Opinião do diretor e do elenco de A Baleia
A atriz Hong Chau, que vive Liz na produção e foi indicada ao Oscar de Melhor Atriz Coadjuvante por A Baleia, chegou a comentar sobre as críticas ao filme. Ao The Hollywood Reporter, ela disse:
“Nós [da equipe do filme] sabemos como nos sentimentos sobre ele, mas não nos machuca ouvir outras pessoas… Pessoas que há muito tempo tem se sentido frustradas com a forma como Hollywood representa a obesidade. A forma como eles se sentem é totalmente válida. Posso ter orgulho do filme e mesmo assim estar aberta a críticas.”
Já Darren apontou, ao site A Gazeta: “Existem artistas que se debruçam sobre o mundo que forja seus personagens, de fora para dentro. A forja que me interessa vem de dentro para fora, ou seja, é o mundo interno dos protagonistas, o oceano que mora em Charlie”.
Vale lembrar que A Baleia foi indicado em três categorias ao Oscar 2023, sendo: Maquiagem e penteado, Melhor Ator (Brendan Fraser) e Melhor Atriz Coadjuvante (Hong Chau). No começo do ano, Brendan venceu o Critics Choice Awards 2023 por Melhor Ator.
Contraponto
Caio Coletti, jornalista e repórter do Omelete, conversou com o Metrópoles sobre o filme, ao qual ele indicou, em sua crítica para o site, que é “inautêntico, maniqueísta e nojento”.

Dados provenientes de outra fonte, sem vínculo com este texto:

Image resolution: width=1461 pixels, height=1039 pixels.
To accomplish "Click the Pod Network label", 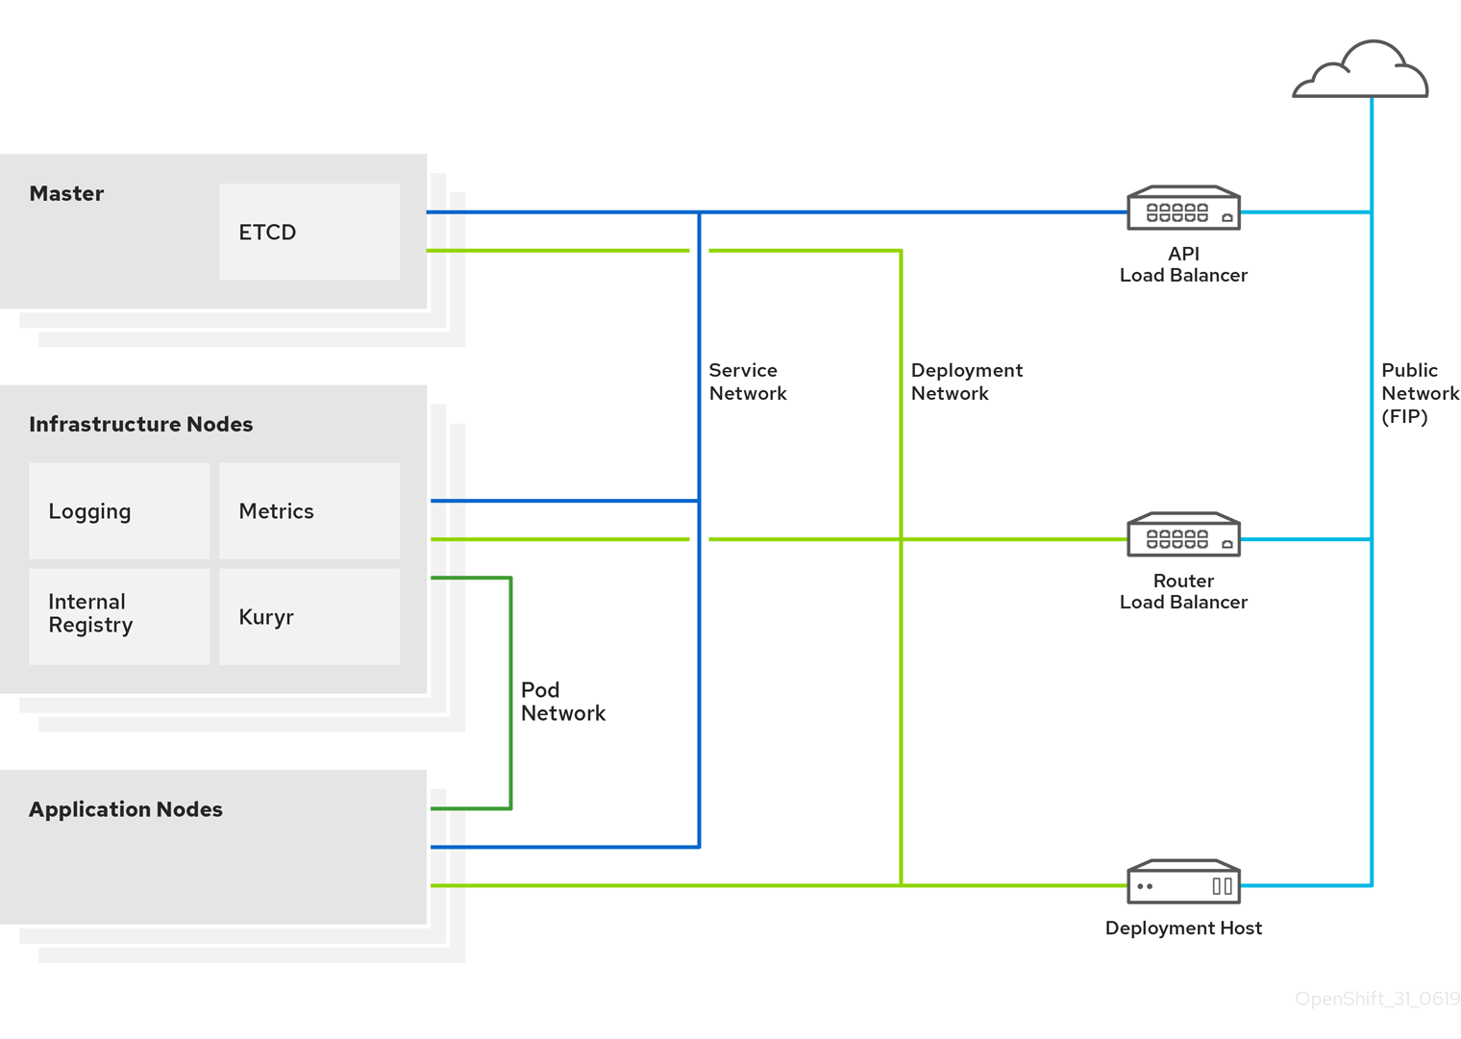I will pos(563,702).
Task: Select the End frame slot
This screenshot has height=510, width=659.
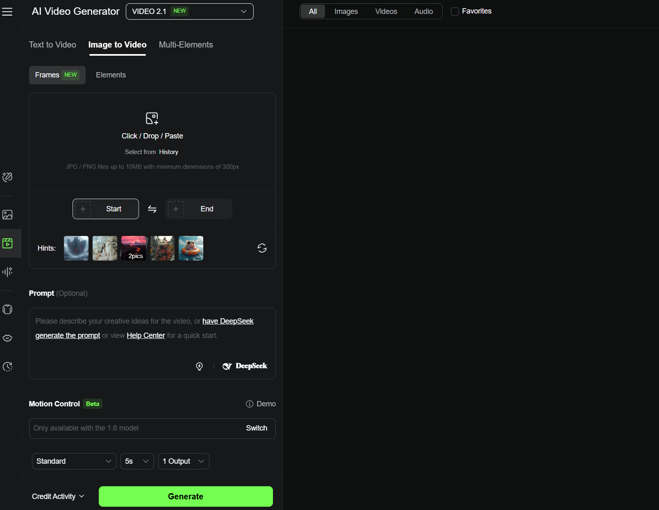Action: tap(199, 209)
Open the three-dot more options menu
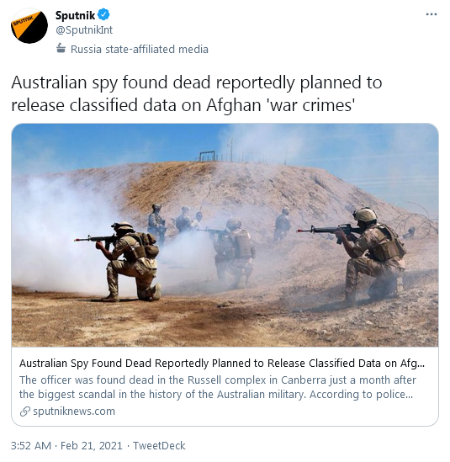The width and height of the screenshot is (450, 462). tap(431, 14)
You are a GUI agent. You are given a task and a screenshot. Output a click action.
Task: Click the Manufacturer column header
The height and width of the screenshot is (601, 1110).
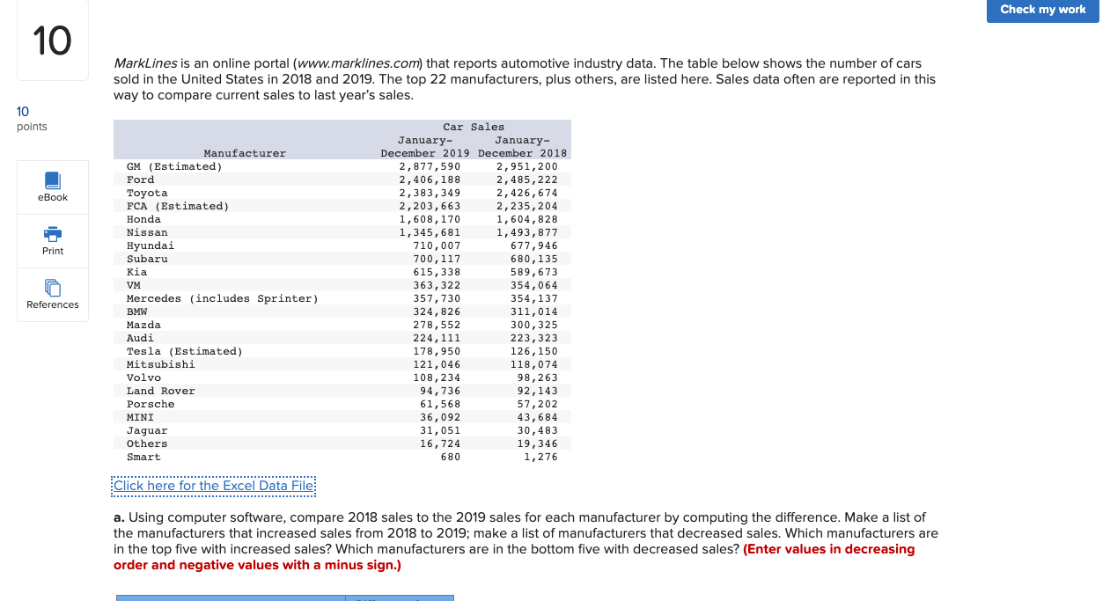click(x=245, y=152)
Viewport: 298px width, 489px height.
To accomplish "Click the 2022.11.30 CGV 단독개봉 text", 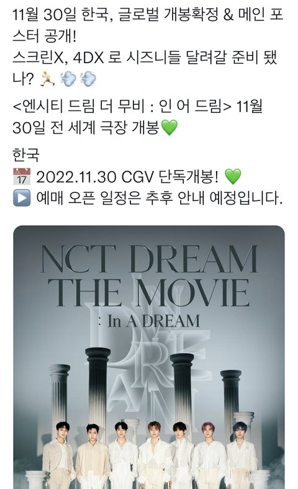I will [x=127, y=177].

O jornalista apontou que o diretor do filme “aborda o Charlie de um ponto de vista exotizado, como um objeto para o espectador olhar e, acima de qualquer outra reação, sentir nojo”. Ele ainda questiona: “Essa pessoa vai tratar as pessoas obesas com solidariedade na sua vida, o filme serviu para humanizá-las na cabeça do espectador, ou ele vai continuar pensando nessas pessoas como só uma estatística médica, um caso de — no máximo — piedade?”.
“A minha impressão ao assistir ao filme é que qualquer boa intenção que havia na representação das dificuldades de uma pessoa obesa – e eu tenho certeza que havia boa intenção no texto do Samuel D. Hunter – não é sustentada pela direção do Aronofsky”, inicia.

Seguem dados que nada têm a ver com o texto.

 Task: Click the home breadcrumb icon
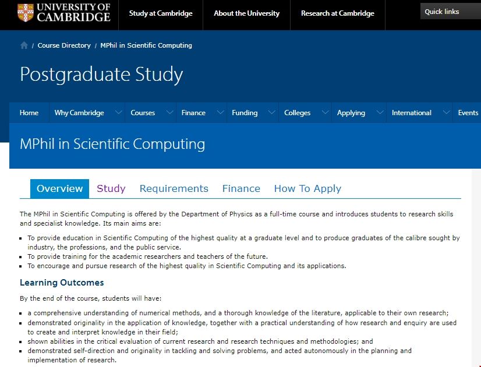point(23,44)
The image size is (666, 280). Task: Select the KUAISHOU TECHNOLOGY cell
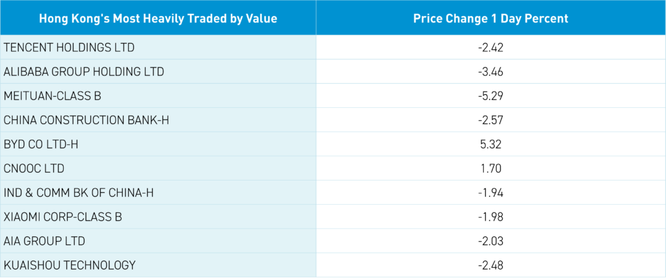click(x=70, y=265)
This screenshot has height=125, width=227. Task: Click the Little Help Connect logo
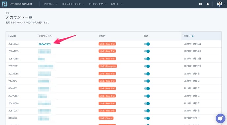[x=5, y=4]

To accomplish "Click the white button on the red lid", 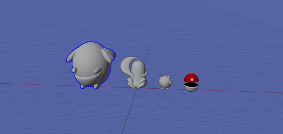I will (x=192, y=80).
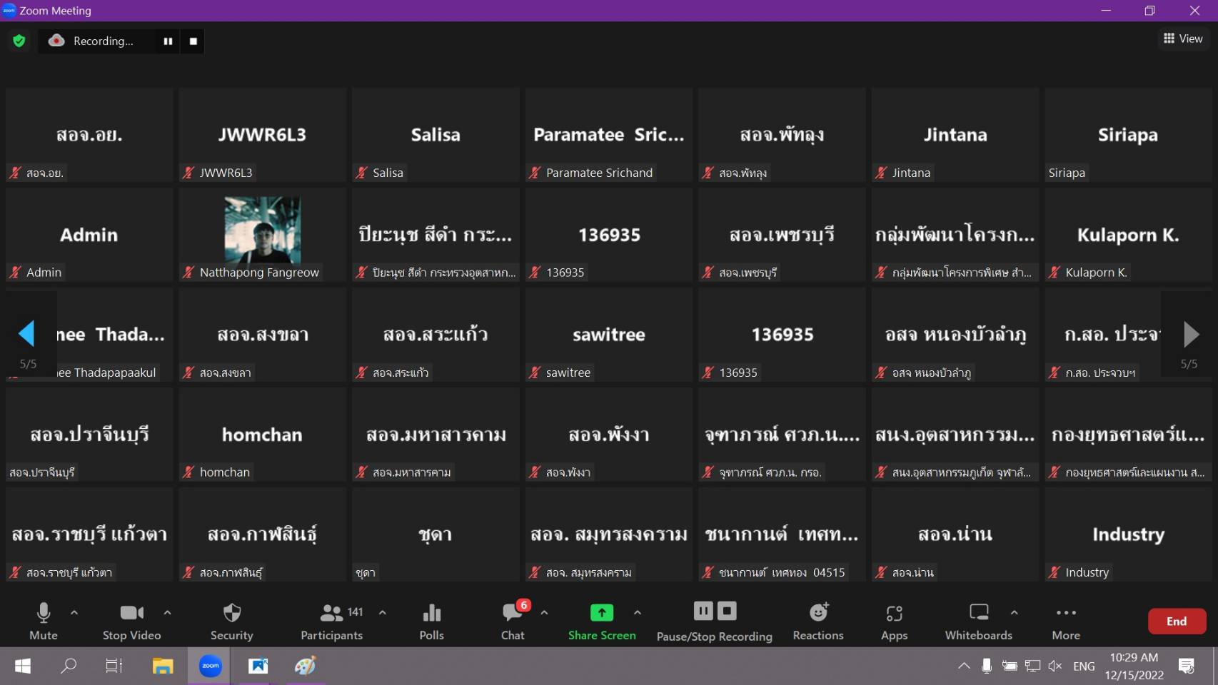Open the Apps panel
This screenshot has height=685, width=1218.
(894, 621)
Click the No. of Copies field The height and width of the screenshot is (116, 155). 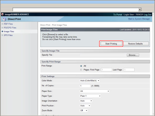tap(85, 86)
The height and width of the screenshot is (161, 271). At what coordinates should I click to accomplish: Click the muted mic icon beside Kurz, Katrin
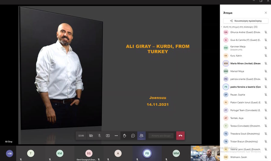click(x=266, y=56)
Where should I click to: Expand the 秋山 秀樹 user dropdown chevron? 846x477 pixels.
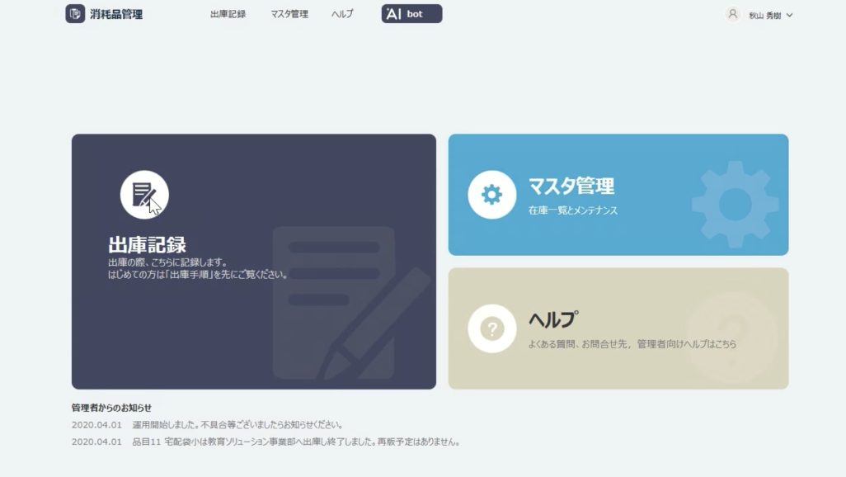coord(789,15)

“Como eu digo na minha crítica, isso não provoca empatia – e a forma como as pessoas reagem à representação contida no filme, dizendo que ela é a ‘verdade nua e crua’ e questionando se ‘queríamos que o filme romantizasse uma doença’ na verdade só prova isso. Essas são as palavras de alguém que se sensibilizou com o Charlie?”, completa.
Caio, no entanto, indica que A Baleia não é um filme gordofóbico, ou que Darren Aronofsky seja uma pessoa preconceituosa contra gordos:
“Eu acho que o problema dele é de outro aspecto, de instrumentalizar uma história que é a de muitas pessoas em busca de lágrimas, de respaldo acadêmico, de valor de choque. Acima de tudo, eu queria ouvir o que as pessoas obesas têm a dizer sobre esse filme, porque esse é outro aspecto, que é ignorado quando as pessoas reagem às críticas de a A Baleia – será que esse pessoal considera o obeso humano o bastante pra ouvir o que ele acha do filme que o representa? Eu tenho a impressão que não. Assim como o público que reage às críticas de forma violenta, A Baleia parece achar que é dono da verdade ‘nua e crua’ sobre o assunto que aborda, e isso acima de tudo faz ele falhar como filme para mim.”
O jornalista faz questão de destacar a atuação de Brendan Fraser. “Eu começo a minha crítica dizendo que o Brendan Fraser é um baita ator, e sempre foi um baita ator. Esse redescobrimento dele em Hollywood é muitíssimo bem-vindo, e ele empresta ao Charlie absolutamente toda a credibilidade e sinceridade que ele consegue”, diz.
“É uma performance hercúlea mesmo, ele vende aquele otimismo e aquela empatia do personagem com uma sinceridade impressionante. Eu acho que nenhuma crítica ao filme, e eu claramente tenho muitas, precisa ou deve diminuir o trabalho dele”, pontua.